В глубине души я понимал, хоть и не признавал этого, что наша затея обречена на провал. Может, кто-нибудь другой на моем месте справился бы лучше. Но я не видел способа найти такого умельца и боялся, что меня поднимут на смех. Жуткая эта штука, наш человеческий страх перед позором.
А еще я не мог не беспокоиться за судьбу пришельца. Каково ему придется, если отдать его в чужие руки? Бывало, уже наберусь смелости что-нибудь предпринять, и тут выходит из огорода мой друг и садится рядом на ступеньках, и мы заводим беседу – не о чем-нибудь конкретном и важном, а просто о счастье, о печали, о братстве. Глядишь, моя решимость развеялась без следа и надо начинать все сначала.
Мне часто думается, как же похожи мы были на потерявшихся детей – еще вчера незнакомых, выросших в разных странах, не понимавших языка друг друга, не умевших играть по единым правилам.
Да знаю я, знаю. Логика говорит, что в такой ситуации надо начинать с математики. Показываешь инопланетянину, что тебе известно, сколько будет два плюс два. Потом рисуешь Солнечную систему, тычешь пальцем в Солнце над головой, в Землю на рисунке и, наконец, себе в грудь. И до него доходит: ты в курсе насчет Солнечной системы, космического пространства, звезд и всего такого прочего.

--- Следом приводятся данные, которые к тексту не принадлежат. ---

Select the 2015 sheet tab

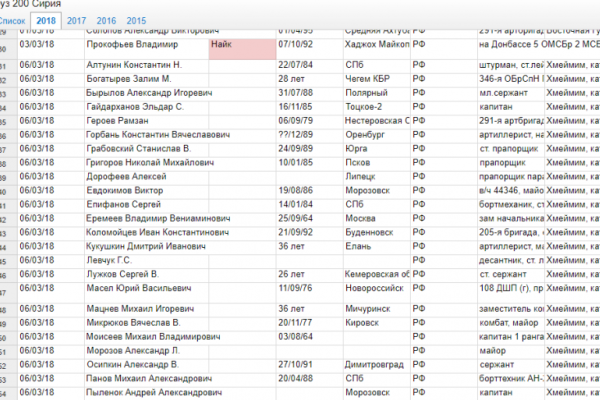click(136, 20)
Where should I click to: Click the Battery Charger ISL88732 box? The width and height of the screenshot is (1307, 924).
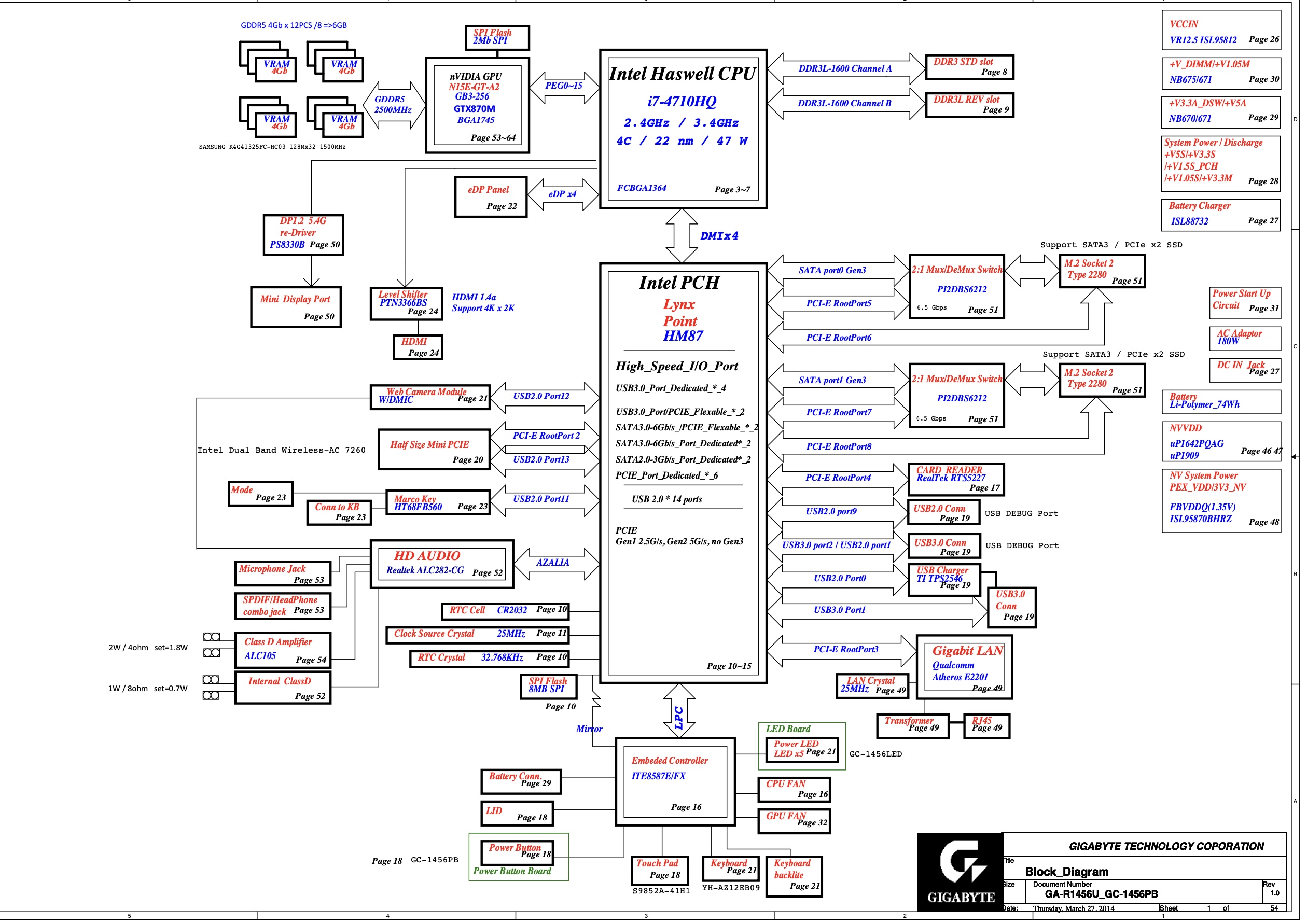pos(1220,215)
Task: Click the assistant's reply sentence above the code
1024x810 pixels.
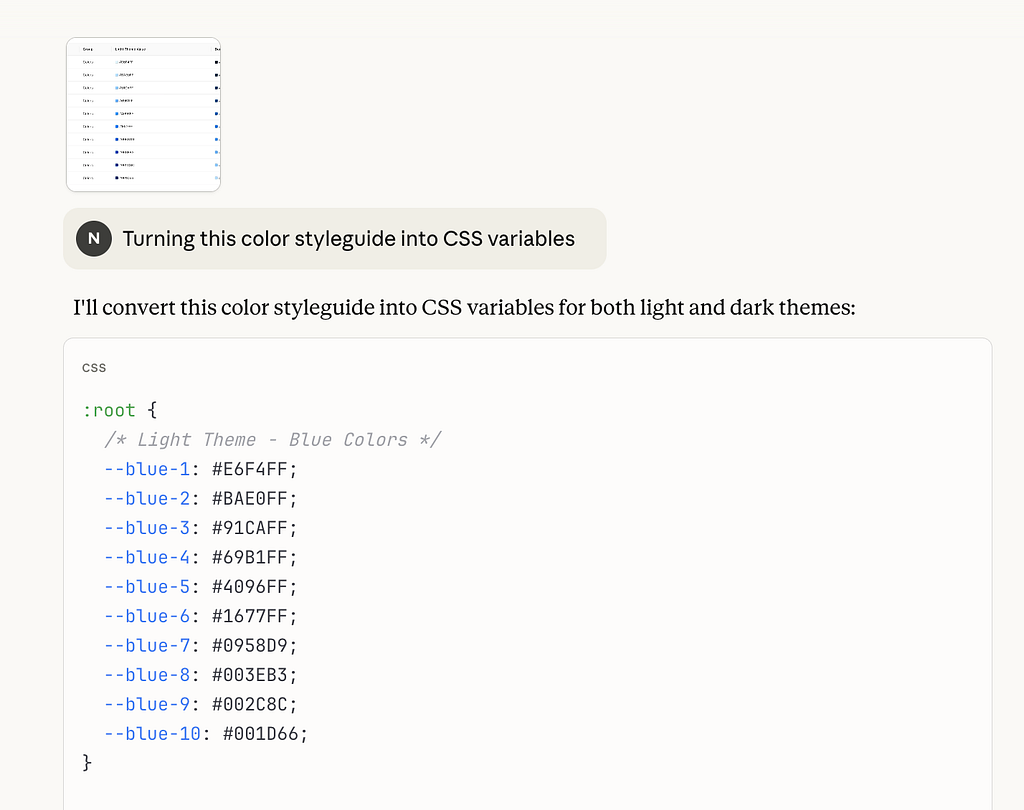Action: coord(464,307)
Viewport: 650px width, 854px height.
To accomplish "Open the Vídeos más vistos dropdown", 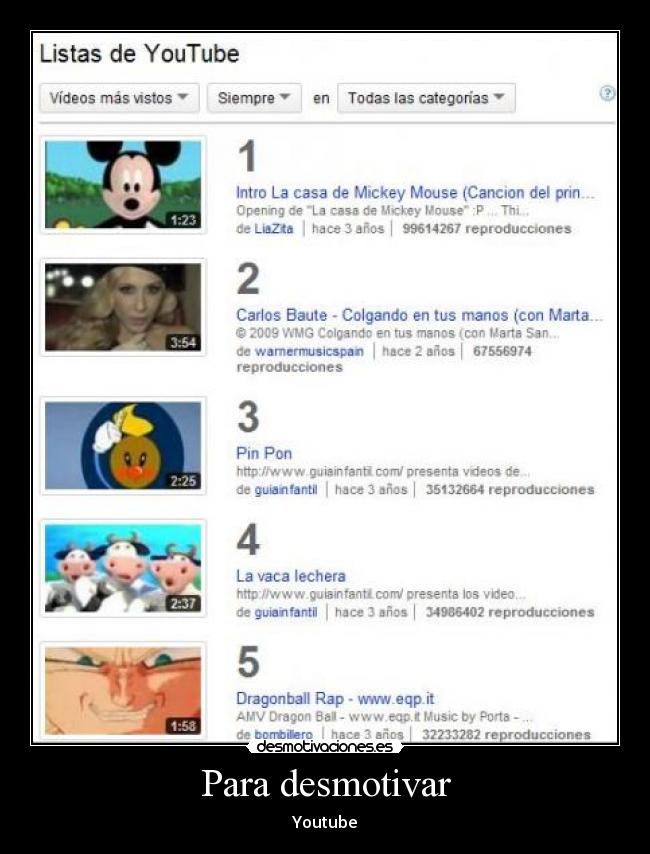I will 119,98.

А потом надо вручить ему карандаш и бумагу.
Но что, если математика пришельцу в диковинку? Что, если два плюс два для него пустой звук? Что, если гость даже рисовать не умеет, потому что ни он сам, ни его сородичи отродясь этим не занимались? Что, если он видит, или слышит, или чувствует, или думает совершенно не так, как мы?
Чтобы найти общий язык с инопланетянином, надо добраться до самых основ. И не факт, что среди этих основ окажется математика. Или рисование.
Значит, придется искать что-нибудь другое. Наверняка существует какая-то общая основа, иначе и быть не может.
Кажется, я знаю, что у нас с гостем общее. Уж на это-то он открыл мне глаза.
Нам обоим известно, что такое счастье. И что такое печаль. И благодарность, хоть это и менее важная эмоция. А еще доброта. Ненависть тоже… Правда, между мной и пришельцем она ни разу не возникала.
А еще братство. Искренне надеюсь, что оно есть – и послужит человечеству.